Published by Patrick Mutisya · 14 days ago
Calculate the energy of the gamma‑ray photons emitted during the annihilation of an electron–positron pair.
When an electron (\$e^{-}\$) meets its antiparticle, the positron (\$e^{+}\$), they can annihilate, converting their rest mass completely into electromagnetic radiation. Because the rest mass energy of an electron (or positron) is large compared with typical atomic transition energies, the photons produced are in the gamma‑ray region.
The total energy released is the sum of the rest‑mass energies of the two particles:
\$E{\text{total}} = 2\,m{e}c^{2}\$
where \$m_{e}=9.109\times10^{-31}\,\text{kg}\$ is the electron mass and \$c=3.00\times10^{8}\,\text{m s}^{-1}\$ is the speed of light.
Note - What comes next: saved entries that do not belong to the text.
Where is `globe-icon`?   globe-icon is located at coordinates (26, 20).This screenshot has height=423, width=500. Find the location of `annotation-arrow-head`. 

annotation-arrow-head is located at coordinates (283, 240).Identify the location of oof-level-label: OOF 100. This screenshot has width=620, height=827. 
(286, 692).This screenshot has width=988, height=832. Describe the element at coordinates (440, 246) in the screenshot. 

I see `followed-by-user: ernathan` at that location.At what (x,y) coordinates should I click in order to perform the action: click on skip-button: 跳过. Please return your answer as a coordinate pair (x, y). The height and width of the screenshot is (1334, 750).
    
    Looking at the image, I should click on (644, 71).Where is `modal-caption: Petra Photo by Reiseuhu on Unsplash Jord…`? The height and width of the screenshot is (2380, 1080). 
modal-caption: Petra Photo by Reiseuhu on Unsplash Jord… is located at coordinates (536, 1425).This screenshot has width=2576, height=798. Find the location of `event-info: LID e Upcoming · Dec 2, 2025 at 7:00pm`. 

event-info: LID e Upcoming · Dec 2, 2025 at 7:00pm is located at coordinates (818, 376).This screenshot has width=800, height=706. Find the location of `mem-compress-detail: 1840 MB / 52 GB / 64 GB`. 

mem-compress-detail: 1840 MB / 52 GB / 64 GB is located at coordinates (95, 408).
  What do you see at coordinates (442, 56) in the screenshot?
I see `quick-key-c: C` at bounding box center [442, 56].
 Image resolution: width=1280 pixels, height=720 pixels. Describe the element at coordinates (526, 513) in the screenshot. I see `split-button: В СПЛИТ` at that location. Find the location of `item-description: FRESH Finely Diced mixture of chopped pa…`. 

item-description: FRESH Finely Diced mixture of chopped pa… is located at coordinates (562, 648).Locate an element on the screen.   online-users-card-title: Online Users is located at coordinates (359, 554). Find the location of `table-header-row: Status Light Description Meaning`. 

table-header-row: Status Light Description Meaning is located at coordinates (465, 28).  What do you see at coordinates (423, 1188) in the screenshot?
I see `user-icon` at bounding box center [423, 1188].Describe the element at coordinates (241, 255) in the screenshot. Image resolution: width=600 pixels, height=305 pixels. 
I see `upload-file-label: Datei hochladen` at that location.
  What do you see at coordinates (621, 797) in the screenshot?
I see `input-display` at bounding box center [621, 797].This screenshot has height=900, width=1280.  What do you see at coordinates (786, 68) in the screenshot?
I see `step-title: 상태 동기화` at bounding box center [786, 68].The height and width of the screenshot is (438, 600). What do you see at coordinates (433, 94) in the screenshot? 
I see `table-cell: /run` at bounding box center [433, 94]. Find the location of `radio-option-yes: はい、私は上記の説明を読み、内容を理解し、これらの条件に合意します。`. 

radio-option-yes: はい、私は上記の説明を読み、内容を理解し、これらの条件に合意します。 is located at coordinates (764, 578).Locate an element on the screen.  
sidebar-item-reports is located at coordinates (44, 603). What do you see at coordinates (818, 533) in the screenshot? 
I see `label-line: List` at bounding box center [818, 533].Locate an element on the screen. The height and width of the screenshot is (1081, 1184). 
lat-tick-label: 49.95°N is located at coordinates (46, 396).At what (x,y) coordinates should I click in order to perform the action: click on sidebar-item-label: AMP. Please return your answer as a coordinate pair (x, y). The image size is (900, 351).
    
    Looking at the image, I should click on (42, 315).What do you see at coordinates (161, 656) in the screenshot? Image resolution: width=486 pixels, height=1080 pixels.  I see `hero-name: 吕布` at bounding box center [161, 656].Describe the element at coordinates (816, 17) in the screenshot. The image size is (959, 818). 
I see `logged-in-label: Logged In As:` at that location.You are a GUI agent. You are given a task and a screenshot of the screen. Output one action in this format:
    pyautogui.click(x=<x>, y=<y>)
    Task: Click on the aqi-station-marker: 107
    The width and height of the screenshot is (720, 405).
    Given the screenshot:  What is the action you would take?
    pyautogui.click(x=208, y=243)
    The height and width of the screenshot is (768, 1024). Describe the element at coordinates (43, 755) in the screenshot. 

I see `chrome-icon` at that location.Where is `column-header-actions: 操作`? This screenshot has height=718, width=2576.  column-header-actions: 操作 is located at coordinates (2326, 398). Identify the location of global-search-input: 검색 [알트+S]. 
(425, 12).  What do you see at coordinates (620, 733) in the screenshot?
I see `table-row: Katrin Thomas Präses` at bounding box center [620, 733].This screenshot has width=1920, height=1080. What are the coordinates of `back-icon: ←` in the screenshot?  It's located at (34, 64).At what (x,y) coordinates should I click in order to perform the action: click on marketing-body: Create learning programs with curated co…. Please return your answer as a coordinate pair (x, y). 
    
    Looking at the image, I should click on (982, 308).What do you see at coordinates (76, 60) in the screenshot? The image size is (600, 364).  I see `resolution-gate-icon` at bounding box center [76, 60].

Conservation of momentum requires that the two photons are emitted in opposite directions with equal energy. Therefore:
\$E{\gamma}=m{e}c^{2}\$
In electron‑volts (eV) the rest‑mass energy is a well‑known constant:
\$m_{e}c^{2}=511\ \text{keV}\$
| Constant | Symbol | Value | Units |
|---|---|---|---|
| Electron rest mass | \$m_{e}\$ | 9.109 × 10⁻³¹ | kg |
| Speed of light | \$c\$ | 3.00 × 10⁸ | m s⁻¹ |
| Electron charge (for conversion) | \$e\$ | 1.602 × 10⁻¹⁹ | C |
| Rest‑mass energy (electron) | \$m_{e}c^{2}\$ | 511 000 | eV |
\$E{\gamma}=m{e}c^{2}\$
\$\$E_{\gamma}= (9.109\times10^{-31}\,\text{kg})(3.00\times10^{8}\,\text{m s}^{-1})^{2}
=8.187\times10^{-14}\,\text{J}\$\$
\$\$E_{\gamma}= \frac{8.187\times10^{-14}\,\text{J}}{1.602\times10^{-19}\,\text{J eV}^{-1}}
\approx 5.11\times10^{5}\,\text{eV}=511\ \text{keV}\$\$
The annihilation of an electron–positron pair converts the total rest‑mass energy \$2m_{e}c^{2}\$ into two photons. Each photon therefore has an energy equal to the rest‑mass energy of a single electron, \$511\ \text{keV}\$, which is in the gamma‑ray region. This simple calculation underpins many applications, from PET scanners to fundamental particle‑physics experiments.